Direction 1:
According to the Bungoma murder judgment, what did the post mortem doctor give as the cause of death?
Direction 2:
Continue the Bungoma murder judgment from where it stops.

Excerpted passage:
REPUBLIC v FRED NALIANYA WEKESA [2006] KEHC 1352 (KLR)
Full Case Text
REPUBLIC OF KENYA
IN THE HIGH COURT OF KENYA
AT BUNGOMA
Criminal Case 14 of 2003
REPUBLIC.........................................................................................................................PROSECUTOR
VS
FRED NALIANYA WEKESA..................................................................................................ACCUSED
JUDGMENT
The accused herein, Fred Nalianya Wekesa is before this court facing a charge of murder contrary to section 203 as read with section 204 of the Penal Code. The particulars of the offence are that on the nights of 15th and 16th April 2003 at Soy Sambu Scheme, Soy Sambu Sub-location in Bungoma District within the Western Province, jointly with others not before court murdered Magdaline Wairimu Muriithi.
A total of seven (7) witnesses were lined up by the prosecution to prove the charge facing the accused. At about 7. 00 a.m on 16. 4.2003, Metrine Wafula and Alice Wanyama (P.W2) discovered that Magdaline Wairimu was lying dead in her bedroom when the duo forced the door open when they realized that she was not responding to their wake up calls. P.W.1 had gone to perform her duties of milking the deceased’s cows whereas P.W.2 had gone to buy milk from the deceased’s home at that time. The duo screamed and the neighborhood responded. P.W1 said by then she had worked for the deceased for a period of 2 months having taken over from Jackline Wamalwa Wekesa (P.W.3) who had quit the employment of the deceased due to some illness. P.W.1 said she was called to identify 4 cups, a torch, a radio and a bicycle at the police station.
It is the evidence of Charles Wanyonyi (P.W7) and Administration Police Officer, that he visited the house of the accused on 23rd April 2003 where he and other police officers carried out a search. The search yielded to the recovery of a radio, 3 radio compacts, 6 cups, a grey trouser and a bag. Jackline wekesa (P.W3), a person who had worked for 7 years with the deceased managed to identify 4 cups by the colour and the thread the deceased used to tie. P.W3 also identified the radio cassette by its make and by the broken cassette player. P.W.3 told this court that the 3 items plus a torch were the property of the deceased.
P.W.1, also gave a similar identification like that of P.W.3.
It is the evidence of Jane Nasimiyu, P.W4 that at about 6. 00 a.m on 16. 04. 2003 she met the accused at Ndalu Market. According to P.W.4, the accused appeared very dirty. She claimed she saw the accused wearing a long trouser which was dirty with blood stains and mud. P.W.4 said when she reached home she learnt that the deceased had been killed the previous night and that she suspected the accused may have been the murderer because of the way he appeared in the morning of 16. 04. 2003. It turned out later own that her son, Augustine, was held as a suspect. P.W4 did not give the details as to how her son was released from police custody. Her son was not also called upon to testify.
Dr. John Ouma Juma (P.W5) produced the post mortem report prepared by doctor Kubasu. The doctor formed the opinion that the cause of death was severe brain injury due to trauma from assault.
In short, the prosecution’s case is that the deceased’s property were found in the accused’s house. The property were identified to belong to the deceased by PW1, P.W2 and P.W3. The prosecution is applying the doctrine of recent possession to connect the accused with the offence.

Dataset rows:
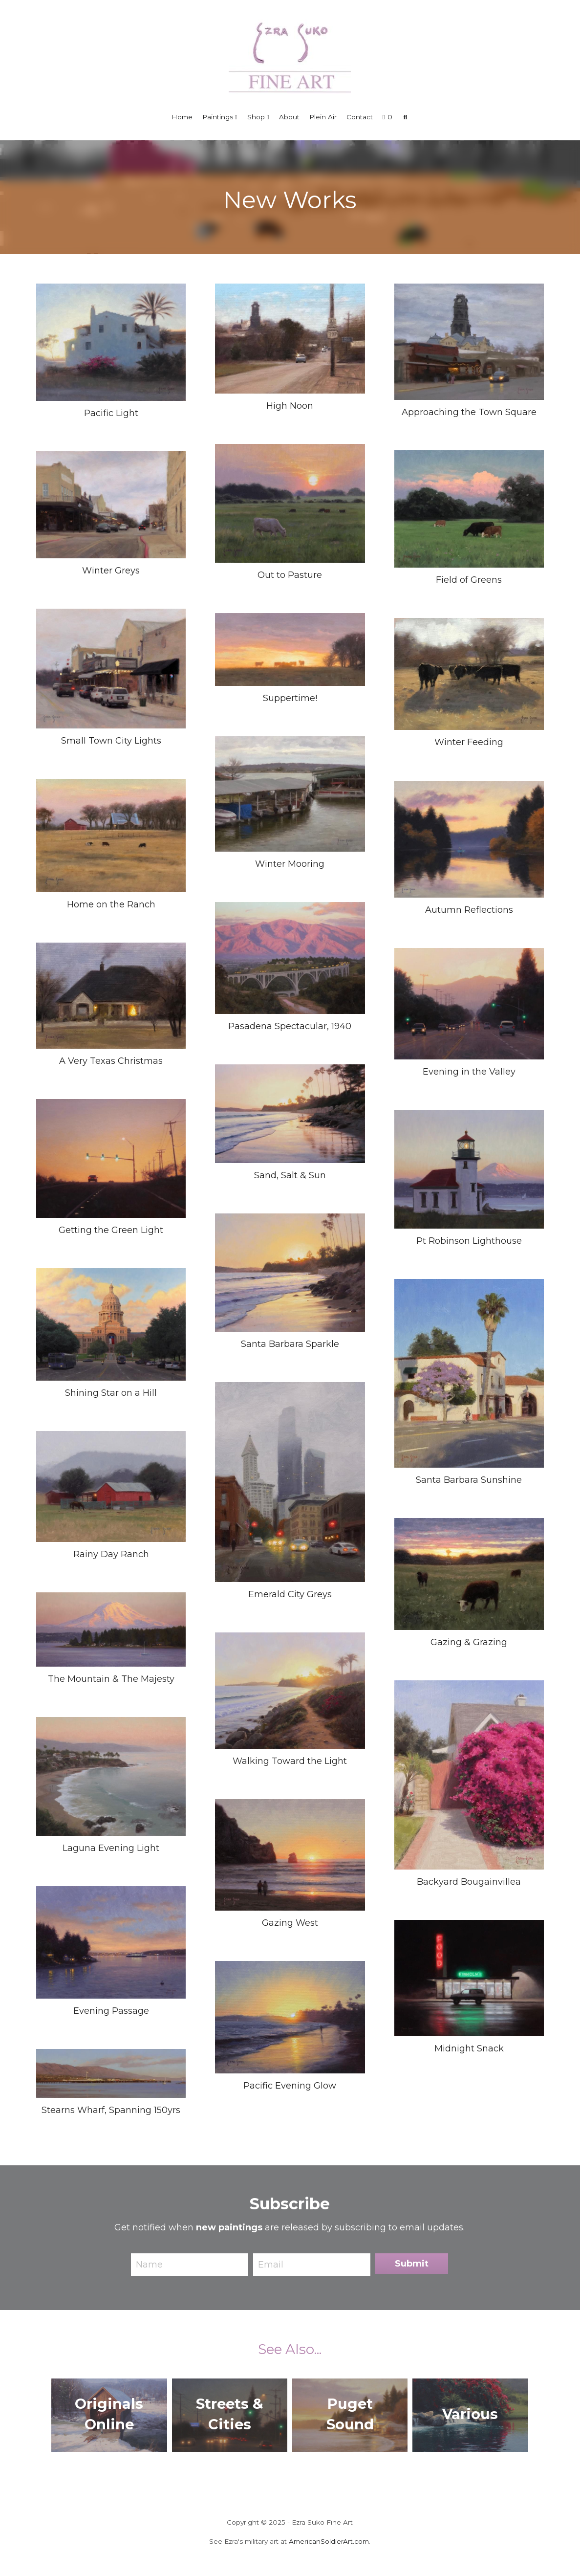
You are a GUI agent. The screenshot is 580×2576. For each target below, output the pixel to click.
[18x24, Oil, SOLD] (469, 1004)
---
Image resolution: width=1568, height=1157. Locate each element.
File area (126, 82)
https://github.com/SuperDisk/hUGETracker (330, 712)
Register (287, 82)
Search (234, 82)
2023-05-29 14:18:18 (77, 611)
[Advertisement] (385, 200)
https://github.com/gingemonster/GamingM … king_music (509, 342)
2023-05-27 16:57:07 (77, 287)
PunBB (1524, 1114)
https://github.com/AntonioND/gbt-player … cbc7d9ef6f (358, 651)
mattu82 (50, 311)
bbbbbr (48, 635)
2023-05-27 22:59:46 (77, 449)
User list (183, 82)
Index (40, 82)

Final result 1:
Severe brain injury due to trauma from assault.

Final result 2:
When placed on his defence the accused gave an unsworn statement. He denied committing the offence. He stated that the items said to have been recovered at his house were actually not recovered from his house. He blamed P.W4 for fixing him to save her son called Augustine who had been arrested as a suspect.
The advocates appearing for the parties adopted their submissions made at the stage of no case to answer under section 306 of the Criminal procedure Code. It is the submissions of Mr. Onchiri that there was contradictory evidence between the evidence of P.W1 and P.W2 and that of P.W7 as to where the deceased’s property were found. It is also argued that the property were not properly identified to be owned by the deceased. On his part the learned principal state counsel submitted at that stage that the evidence of P.W7 was consistent. It is the view of Mr. Onderi that the deceased was the owner of the items produced in evidence.
At the conclusion of the submission, I summed up the evidence to the assessors and directed them on the applicable legal principles. I then asked for the assessor’s opinions. The assessors were unanimous that the accused person was guilty as charged. They were of the opinion that the property recovered from the accused’s house were properly identified to belong to the deceased hence they drew the conclusion that he was the murderer.
Having considered the evidence, the submissions and the assessor’s opinion, I am of the following view in this matter. The prosecution’s case depends heavily on circumstantial evidence. The evidence connecting the accused with the offence of murder is the items recovered from his house. The evidence of Charles Wanyonyi (P.W7) indicates that P.W7 and other police officers visited the home of the accused on 23. 4.2003 where they did a search whereby they recovered a radio, 3 radio compacts, 6 cups, a grey trouser, a torch and a bag. The deceased’s employees namely Metrine Wafula (P.W1) and Jackline Wamalwa Wekesa (P.W3) managed to identify the radio, 4 cups and a torch to be the property of the deceased. I believed their evidence of identification. The accused denied that the items were found in his house. He however did not deny that the trouser was recovered from his house. There is no evidence that P.W1, P.W3 and P.W.7 had a grudge against the accused. I have no reason to disbelieve their evidence. I observed their demeanour and I am of the opinion that they were firm, straightforward and consistent witnesses.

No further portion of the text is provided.